Les autorités locales semblent très impliquées dans l’organisation de ces événements. Comment s’organise la coopération avec elles ?

On n’est pas seuls derrière ce projet, pour le monter il faut qu’il émane d’une volonté collective, et donc celle des élus. Ça ne pourrait pas se faire le feu vert des municipalités.  L’enjeu de départ est de ramener de l’énergie et du monde dans les villes et de les faire vivre différemment. Ça n’a rien à voir avec un festival en plein champ ou sur un site fermé, ces événements ont lieu en pleine ville, il y a des scènes partout, ça circule… Les questions de sécurité sont primordiales.

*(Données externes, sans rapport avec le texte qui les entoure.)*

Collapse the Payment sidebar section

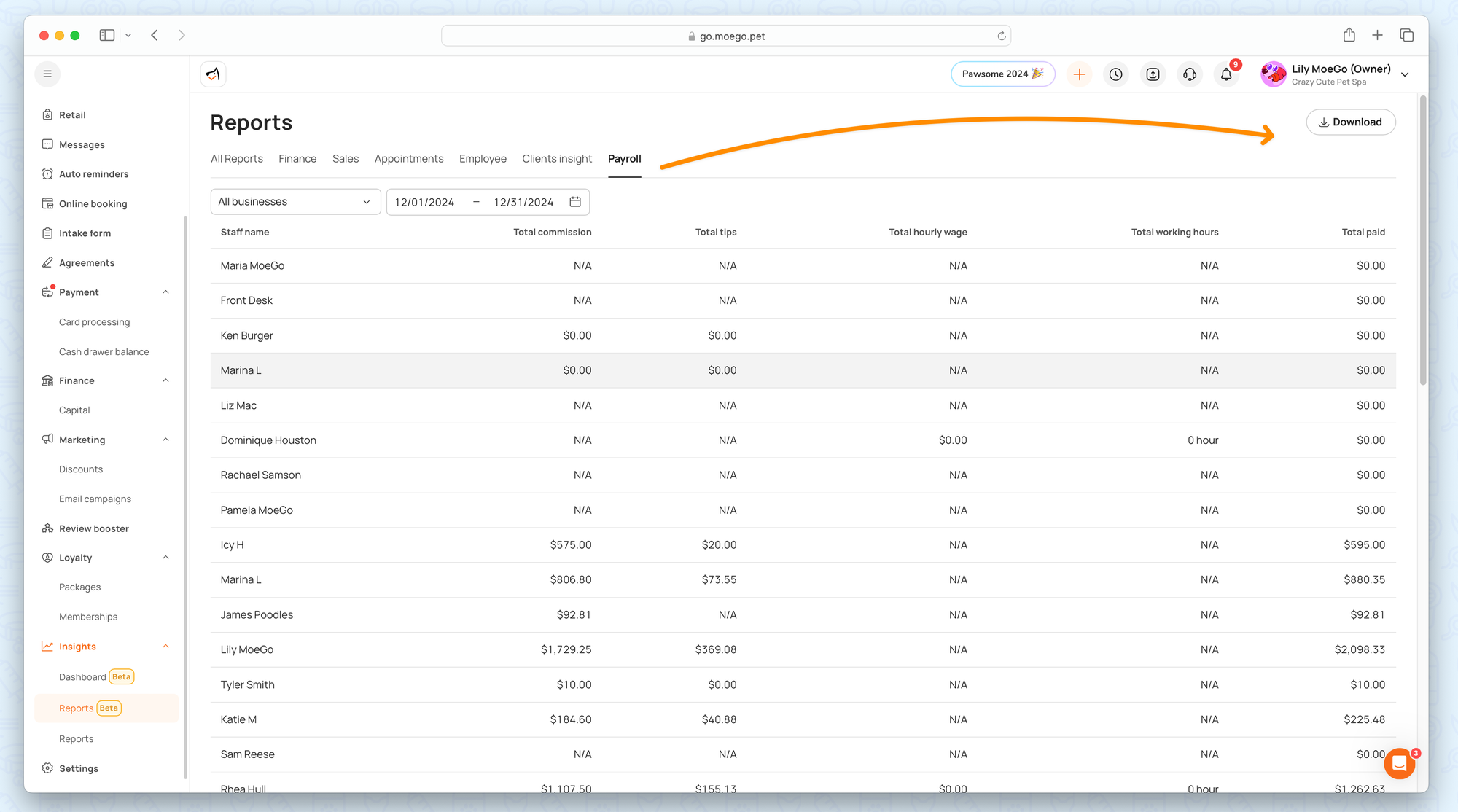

C’est pour ça que la coopération avec les autorités locales est hyper importante. On est plus dans les années 80 où des rockeurs en perfecto se bastonnaient avec des flics… Après, ce qui permet autant d’harmonie et de paisibilité lors de nos événements, c’est la diversité du public elle-même permise par la diversité de la programmation. La spécificité du public rend les autorités plus méfiantes, tandis que lorsqu’on rassemble des enfants, des familles, des jeunes et des plus vieux, leur comportement et leur état d’esprit s’adaptent, ça reste bon enfant et il n’y a pas de débordement. C’est ce qui permet cette confiance mutuelle avec les autorités.

La programmation bouscule-t-elle ou au contraire rejoint-elle les attentes du public ?

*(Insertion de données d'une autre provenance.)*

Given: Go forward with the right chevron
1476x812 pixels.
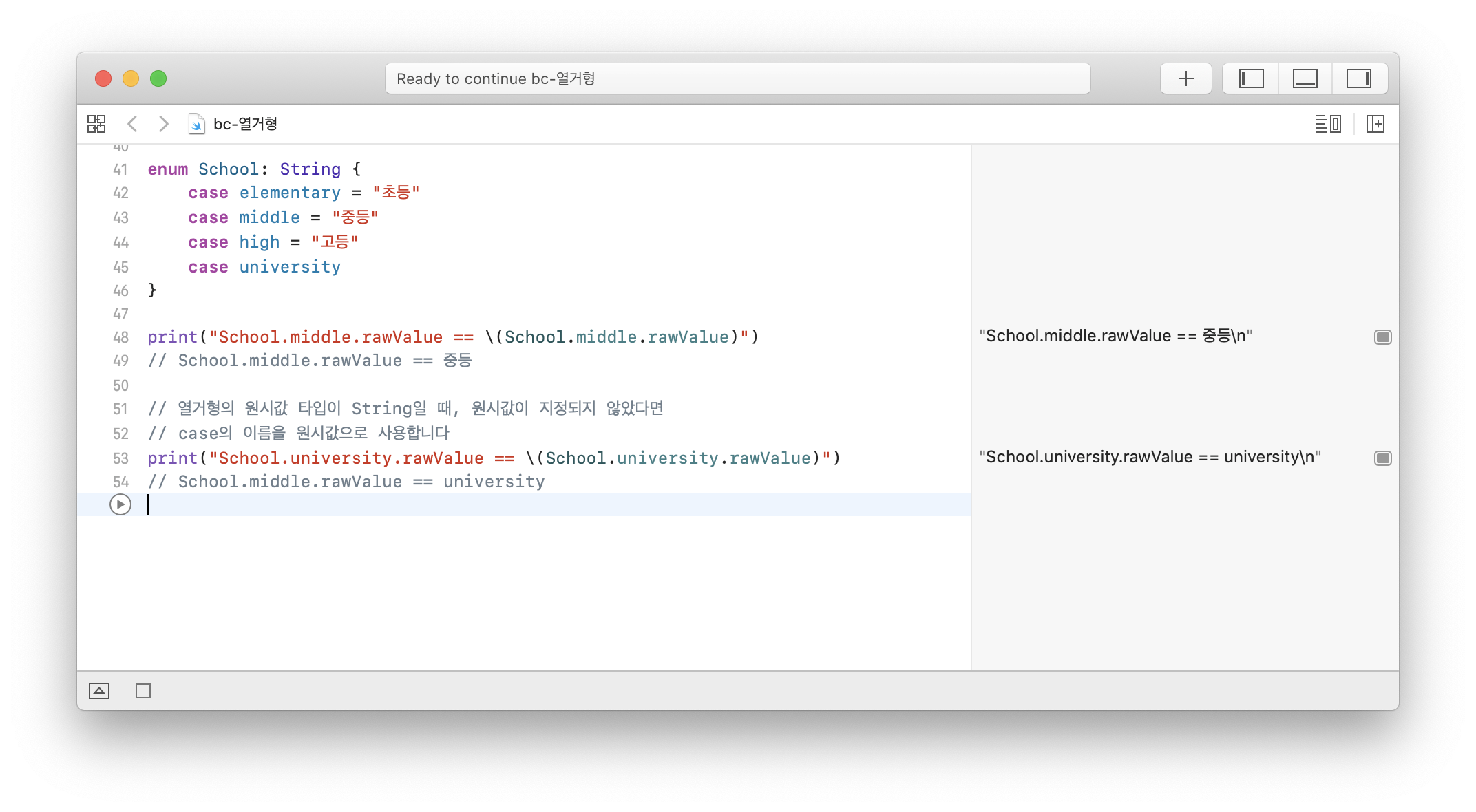Looking at the screenshot, I should (163, 124).
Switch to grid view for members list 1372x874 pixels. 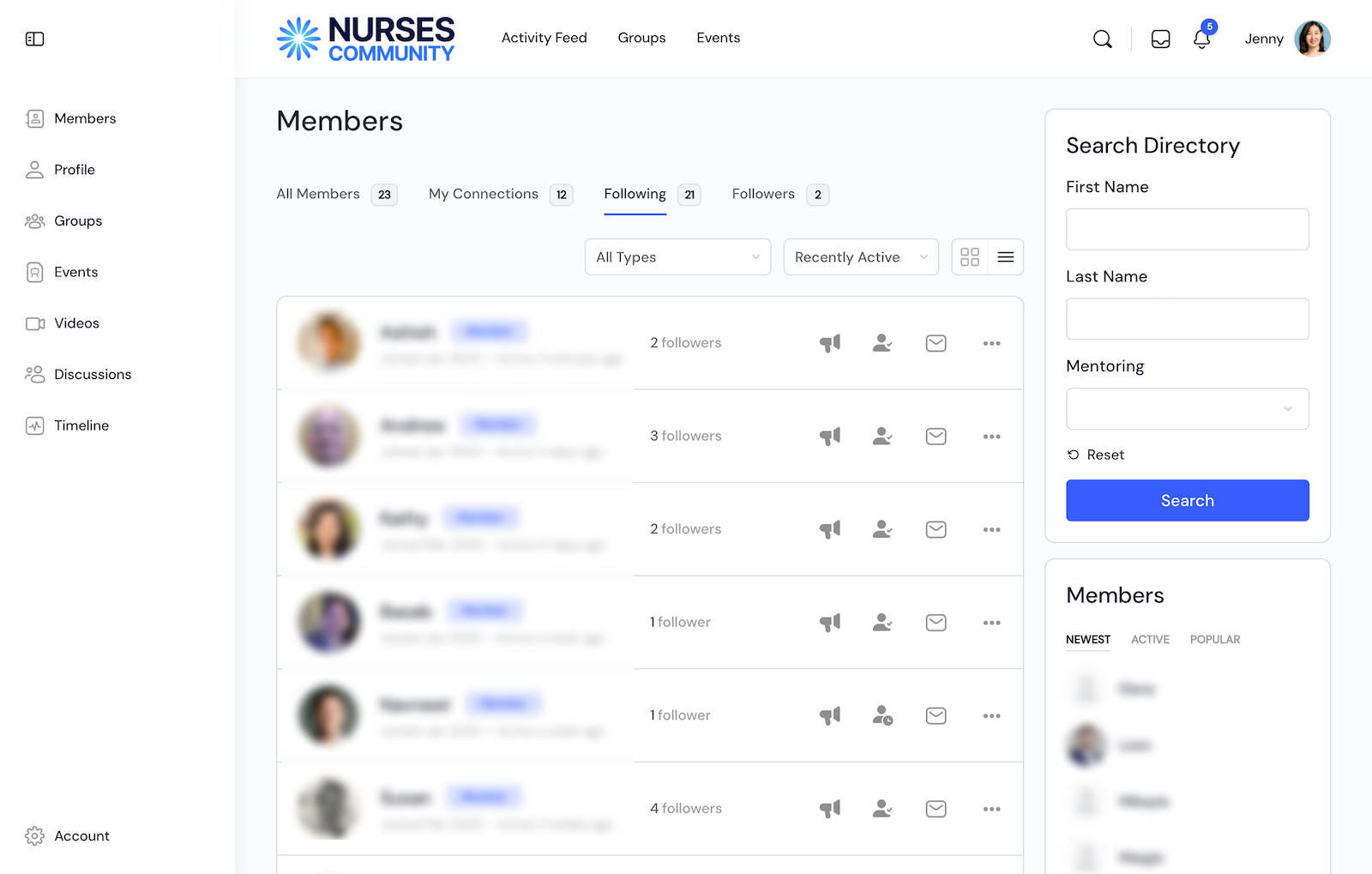click(970, 256)
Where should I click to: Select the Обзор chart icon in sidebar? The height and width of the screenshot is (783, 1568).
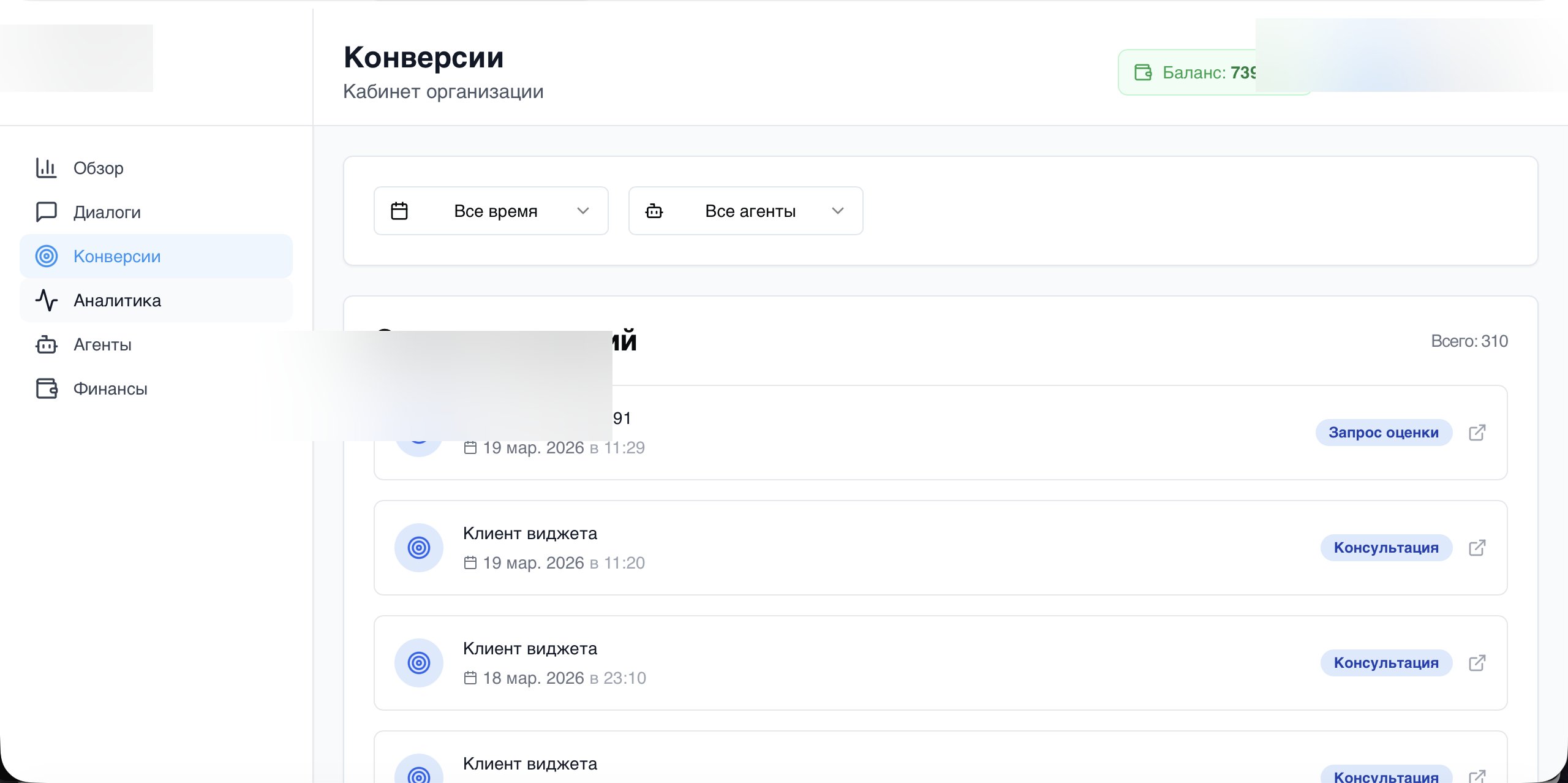tap(46, 168)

On cherche a rendre accessible la diversité culturelle. L’enjeu est avant tout d’attirer les gens sur l’ensemble d’une programmation, sur ce qu’il y a avant et après les têtes d’affiche, et d’aller à la rencontre de plein d’univers différents. C’est important de pouvoir faire évoluer les goûts et les couleurs de chacun. Moi je suis heureux quand je vois les gens se réunir et partager un moment d’osmose devant un concert. On est dans des territoires qui souffrent, sur les terreaux du FN, où il faut se bagarrer contre l’extrémisme au coin de la rue. C’est important de faire venir des artistes qui défendent quelque chose. Je préfère que les gens discutent après avoir vu Feu! Chatterton ou Eddy De Pretto plutôt que pas du tout, et je pense qu’apporter de la diversité dans un lieu isolé culturellement fait évoluer l’intelligence collective. 

La prochaine édition de La Bonne Aventure aura lieu les 23 et 24 juin à Dunkerque, et celle des Nuits Secrètes à Aulnoye-Aymeries du 27 au 29 juillet 2018. La programmation complète est à retrouver sur le site internet de ces festivals.